● WHAT IS EXPECTED: Set down exactly the lines below between the line holding "For every named" and the line holding "Psychosocial Support Work (1196, 1503)", inclusive; no other line belongs in the answer.

● PROVIDED DATA:
+ + + + +

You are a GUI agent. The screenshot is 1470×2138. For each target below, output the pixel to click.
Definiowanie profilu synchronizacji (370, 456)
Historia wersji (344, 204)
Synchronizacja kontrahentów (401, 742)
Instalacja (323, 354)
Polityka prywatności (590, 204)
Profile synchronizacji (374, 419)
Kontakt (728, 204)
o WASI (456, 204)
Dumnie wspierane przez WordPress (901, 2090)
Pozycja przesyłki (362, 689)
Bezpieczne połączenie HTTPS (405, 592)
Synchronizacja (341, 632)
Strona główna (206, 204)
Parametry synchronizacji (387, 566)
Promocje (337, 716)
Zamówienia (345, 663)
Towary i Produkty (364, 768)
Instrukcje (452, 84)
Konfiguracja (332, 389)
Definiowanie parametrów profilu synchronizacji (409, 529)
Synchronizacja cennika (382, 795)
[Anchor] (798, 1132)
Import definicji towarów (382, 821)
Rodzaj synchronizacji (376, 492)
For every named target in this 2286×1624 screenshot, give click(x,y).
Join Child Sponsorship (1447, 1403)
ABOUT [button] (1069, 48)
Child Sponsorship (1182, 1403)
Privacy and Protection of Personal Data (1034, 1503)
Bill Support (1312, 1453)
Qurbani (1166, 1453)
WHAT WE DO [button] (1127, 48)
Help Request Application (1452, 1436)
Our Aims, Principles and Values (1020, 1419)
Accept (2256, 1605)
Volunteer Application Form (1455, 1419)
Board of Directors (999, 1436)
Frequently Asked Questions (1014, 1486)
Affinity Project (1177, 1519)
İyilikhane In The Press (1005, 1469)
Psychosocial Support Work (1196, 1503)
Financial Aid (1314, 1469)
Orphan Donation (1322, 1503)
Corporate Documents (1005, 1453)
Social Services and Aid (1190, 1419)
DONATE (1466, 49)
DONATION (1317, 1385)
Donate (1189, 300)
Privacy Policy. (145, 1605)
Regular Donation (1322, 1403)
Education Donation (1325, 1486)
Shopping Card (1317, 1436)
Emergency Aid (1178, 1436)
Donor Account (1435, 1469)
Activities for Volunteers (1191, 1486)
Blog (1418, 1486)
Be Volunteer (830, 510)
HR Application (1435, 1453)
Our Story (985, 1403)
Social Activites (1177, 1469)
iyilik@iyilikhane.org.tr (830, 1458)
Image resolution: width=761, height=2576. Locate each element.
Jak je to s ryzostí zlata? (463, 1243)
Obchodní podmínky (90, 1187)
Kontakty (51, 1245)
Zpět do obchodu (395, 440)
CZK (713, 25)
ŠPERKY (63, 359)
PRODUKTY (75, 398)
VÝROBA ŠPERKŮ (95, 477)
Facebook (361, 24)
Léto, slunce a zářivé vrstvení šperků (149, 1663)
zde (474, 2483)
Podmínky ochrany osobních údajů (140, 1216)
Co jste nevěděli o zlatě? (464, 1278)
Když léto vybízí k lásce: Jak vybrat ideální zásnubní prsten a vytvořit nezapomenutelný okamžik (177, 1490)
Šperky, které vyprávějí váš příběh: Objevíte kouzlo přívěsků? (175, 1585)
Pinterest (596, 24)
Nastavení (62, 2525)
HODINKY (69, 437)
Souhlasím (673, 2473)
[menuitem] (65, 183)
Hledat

+ + + + +

● RESULT FOR THIS EXERCISE:
For every named target in this 2286×1624 screenshot, give click(x,y).
Join Child Sponsorship (1447, 1403)
ABOUT [button] (1069, 48)
Child Sponsorship (1182, 1403)
Privacy and Protection of Personal Data (1034, 1503)
Bill Support (1312, 1453)
Qurbani (1166, 1453)
WHAT WE DO [button] (1127, 48)
Help Request Application (1452, 1436)
Our Aims, Principles and Values (1020, 1419)
Accept (2256, 1605)
Volunteer Application Form (1455, 1419)
Board of Directors (999, 1436)
Frequently Asked Questions (1014, 1486)
Affinity Project (1177, 1519)
İyilikhane In The Press (1005, 1469)
Psychosocial Support Work (1196, 1503)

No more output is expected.